I was in a relationship with a cheating partner.
Since I was the one who was cheated on, I’m familiar with betrayal. I’m also familiar with what it feels like to be the cheater—I cheated in one of my early twenties’ relationships. I’ve had several honest conversations with friends who’ve experienced cheating and betrayal.
I blamed myself when my ex-partner cheated on me.
I reckon blame is the most destructive thought that permeates the betrayed person’s mind. It is common to feel because sometimes the clearest answer to infidelity is the shortcomings of the betrayed partner.
Unfortunately, I was with a particular type of cheater—the one who points the finger at their lover.
I’m not a perfect person; however, I was a good partner. I left this relationship with significant feelings of guilt. I lost my self-confidence (and myself), I thought I was unworthy of love, deemed myself a terrible girlfriend and thought I needed to change my ways to avoid being cheated on again.
I ended the relationship after almost 18 months. With time, I gained a better perspective on the whole relationship: I wasn’t the cause of his infidelity.
When the tension between us calmed many months after the breakup, he told me the same. I could relate to the conversations I had with the few friends who cheated on their partner. On the surface, it appears that they cheated because of their partner. The fact is they cheated because of themselves. The cheater rarely admits this.
Here’s the thing: your partner didn’t cheat on you because of you.
In my case almost a decade ago, I cheated because I thought there was a missing element in my relationship—the actual, real reason had nothing to do with this. My ex-partner cheated on me for reasons that concerned his personal life before meeting me. Some people cheat because they’re insecure, others because they’re lonely. Some cheat because they’re too weak, easily tempted, don’t want to commit or simply because they’re just not into their partner.
These aren’t excuses, but they make perfect excuses for the cheater.
Consequently, I would like to voice that cheating is not an excuse. There are different ways to fix a relationship that’s gone awry.
The two palpable solutions that come to mind are to talk it through or end the relationship.
Needless to say, we think our partner is the worst human being on earth for cheating instead of doing one of the two. I remember having one conversation with my ex-partner’s friend who was familiar with our issues. She told me something very poignant. She said, “He is not a bad person. He’s just bad at being in a relationship.”
Okay, let me put this differently. Blaming our partner is as futile as blaming ourselves.
The ugly truth is that cheaters simply don’t know how to be in relationships. They have no idea how to deal with problems. Relationships require hard work and a whole lot of effort—not everyone is suited for it. Cheaters don’t know how to fix a problem through communication or any other possible means. This is why their infidelity is because of them; not because of you.
Understanding a cheater’s mentality is arduous. Nevertheless, it appears to me that the wisest solution here is to understand that this is how much cheaters know. This is how they know how to deal with their inner demons. And hey, understanding them doesn’t imply staying with them. We can understand another person’s issue but choose not to be part of it.

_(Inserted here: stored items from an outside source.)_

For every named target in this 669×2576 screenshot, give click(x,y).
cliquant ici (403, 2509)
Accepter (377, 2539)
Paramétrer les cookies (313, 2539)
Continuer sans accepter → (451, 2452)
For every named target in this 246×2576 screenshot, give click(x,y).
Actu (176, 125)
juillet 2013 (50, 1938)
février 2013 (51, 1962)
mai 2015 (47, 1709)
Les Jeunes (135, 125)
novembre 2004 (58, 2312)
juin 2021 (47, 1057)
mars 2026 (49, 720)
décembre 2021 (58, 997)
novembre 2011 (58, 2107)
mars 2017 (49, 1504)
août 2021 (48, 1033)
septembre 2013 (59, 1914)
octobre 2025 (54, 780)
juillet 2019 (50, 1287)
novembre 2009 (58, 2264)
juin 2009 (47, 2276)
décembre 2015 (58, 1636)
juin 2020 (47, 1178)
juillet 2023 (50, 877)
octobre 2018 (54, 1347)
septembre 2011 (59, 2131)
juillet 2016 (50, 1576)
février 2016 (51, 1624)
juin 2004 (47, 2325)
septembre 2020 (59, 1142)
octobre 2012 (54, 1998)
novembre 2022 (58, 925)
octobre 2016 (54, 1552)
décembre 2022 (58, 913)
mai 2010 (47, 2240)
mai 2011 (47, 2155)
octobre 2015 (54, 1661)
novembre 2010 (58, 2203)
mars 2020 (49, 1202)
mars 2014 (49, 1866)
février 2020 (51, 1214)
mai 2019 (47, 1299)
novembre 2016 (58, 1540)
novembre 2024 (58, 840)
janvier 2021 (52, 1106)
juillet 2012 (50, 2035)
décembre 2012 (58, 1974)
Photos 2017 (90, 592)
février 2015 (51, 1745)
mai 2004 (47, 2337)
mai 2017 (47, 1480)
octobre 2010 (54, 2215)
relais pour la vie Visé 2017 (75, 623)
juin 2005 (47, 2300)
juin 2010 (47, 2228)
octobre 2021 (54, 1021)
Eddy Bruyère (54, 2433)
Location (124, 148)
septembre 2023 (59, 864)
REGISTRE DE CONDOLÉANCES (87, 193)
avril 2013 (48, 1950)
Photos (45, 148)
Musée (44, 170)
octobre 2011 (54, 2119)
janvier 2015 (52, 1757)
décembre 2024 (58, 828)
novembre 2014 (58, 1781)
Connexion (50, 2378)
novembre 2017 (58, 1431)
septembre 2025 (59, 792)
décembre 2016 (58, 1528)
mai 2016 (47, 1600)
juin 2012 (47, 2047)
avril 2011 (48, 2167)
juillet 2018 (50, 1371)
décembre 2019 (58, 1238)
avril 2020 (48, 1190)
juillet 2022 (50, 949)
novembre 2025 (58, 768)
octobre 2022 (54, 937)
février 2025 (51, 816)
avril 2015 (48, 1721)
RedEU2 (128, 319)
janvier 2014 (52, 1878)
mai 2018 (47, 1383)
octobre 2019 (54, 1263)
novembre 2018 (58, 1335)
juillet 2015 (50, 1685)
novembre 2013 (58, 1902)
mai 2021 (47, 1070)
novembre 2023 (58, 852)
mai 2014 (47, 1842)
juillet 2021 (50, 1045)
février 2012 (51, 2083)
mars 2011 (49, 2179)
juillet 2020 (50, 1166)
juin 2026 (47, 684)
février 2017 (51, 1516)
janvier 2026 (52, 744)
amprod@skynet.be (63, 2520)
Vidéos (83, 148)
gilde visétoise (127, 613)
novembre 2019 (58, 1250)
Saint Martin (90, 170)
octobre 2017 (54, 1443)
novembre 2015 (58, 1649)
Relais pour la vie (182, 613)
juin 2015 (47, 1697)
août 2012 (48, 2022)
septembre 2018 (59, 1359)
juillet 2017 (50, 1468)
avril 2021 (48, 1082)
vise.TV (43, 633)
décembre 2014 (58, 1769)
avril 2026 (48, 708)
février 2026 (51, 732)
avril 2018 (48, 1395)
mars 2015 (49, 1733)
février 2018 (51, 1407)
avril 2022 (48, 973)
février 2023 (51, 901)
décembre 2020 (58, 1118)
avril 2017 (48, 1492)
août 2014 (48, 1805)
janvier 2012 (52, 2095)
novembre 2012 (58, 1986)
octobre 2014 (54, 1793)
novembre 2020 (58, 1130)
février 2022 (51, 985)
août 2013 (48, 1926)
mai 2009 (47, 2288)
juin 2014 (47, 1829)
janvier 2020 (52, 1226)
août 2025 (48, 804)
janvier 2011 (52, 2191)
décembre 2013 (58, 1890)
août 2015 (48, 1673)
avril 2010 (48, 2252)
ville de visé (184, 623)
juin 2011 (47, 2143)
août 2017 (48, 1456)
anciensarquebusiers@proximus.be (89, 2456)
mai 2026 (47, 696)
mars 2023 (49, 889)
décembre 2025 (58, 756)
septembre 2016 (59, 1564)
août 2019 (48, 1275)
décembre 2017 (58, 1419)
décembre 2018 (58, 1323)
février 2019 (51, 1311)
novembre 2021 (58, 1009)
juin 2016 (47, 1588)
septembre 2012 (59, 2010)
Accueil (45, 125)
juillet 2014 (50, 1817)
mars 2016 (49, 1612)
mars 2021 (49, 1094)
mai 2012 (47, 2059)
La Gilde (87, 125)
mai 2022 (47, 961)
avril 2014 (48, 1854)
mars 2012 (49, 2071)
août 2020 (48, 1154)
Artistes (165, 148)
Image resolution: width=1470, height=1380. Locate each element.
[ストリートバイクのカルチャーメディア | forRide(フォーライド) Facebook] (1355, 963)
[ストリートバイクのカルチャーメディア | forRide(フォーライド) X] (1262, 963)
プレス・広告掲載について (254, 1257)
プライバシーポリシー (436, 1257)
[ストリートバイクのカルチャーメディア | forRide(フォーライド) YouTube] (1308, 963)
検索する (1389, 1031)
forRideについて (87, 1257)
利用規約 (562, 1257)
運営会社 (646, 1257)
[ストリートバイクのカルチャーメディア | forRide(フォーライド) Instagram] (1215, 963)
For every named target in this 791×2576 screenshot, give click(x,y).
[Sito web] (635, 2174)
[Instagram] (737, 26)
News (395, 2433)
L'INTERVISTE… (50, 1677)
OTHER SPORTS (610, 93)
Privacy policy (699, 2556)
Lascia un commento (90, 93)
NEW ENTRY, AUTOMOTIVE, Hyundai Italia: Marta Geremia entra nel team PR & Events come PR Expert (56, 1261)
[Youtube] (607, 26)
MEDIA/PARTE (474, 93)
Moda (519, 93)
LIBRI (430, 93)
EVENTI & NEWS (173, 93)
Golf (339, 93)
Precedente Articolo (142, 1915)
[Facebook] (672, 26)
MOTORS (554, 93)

I hope you don’t face cheaters in your lifetime, but in case you do, always remember this: the moment you point your finger at yourself, remember there are other alternatives to dealing with what you think is an issue.
Were you being needy? Your partner could have talked to you about it.
Were you distant? Your partner could have talked to you about it.
Did you change? Are you overworked? Not cooking anymore? Not having sex anymore? Not taking care of yourself anymore?
Whatever the reason is, you know the answer by now: your partner could have talked to you about it. Worst case scenario, again, could have been ending the relationship.
Relationships are unpredictable. Nonetheless, we can save ourselves trouble in the future if we are vigilant about the partner we pursue the relationship with. By all means, there is a big probability of not knowing how things will turn out, but getting to know the person before settling is beneficial—and somewhat safe.
Since cheating stems from personal problems within the person, these problems can be spotted early on—trust me.
I ignored all the red flags before pursuing a relationship with my ex-cheating partner. The biggest red flag of all was learning about his previous cheating history. Funnily enough, I thought I could change him.
Let’s focus on the words “I thought” here. Don’t lull yourself into thinking that you can change people, twist them or mold them. Remember, it’s who they are. If you see a red flag, take the first exit.
And if (let’s hope not) your partner cheats on you, remember it’s not you—it’s them.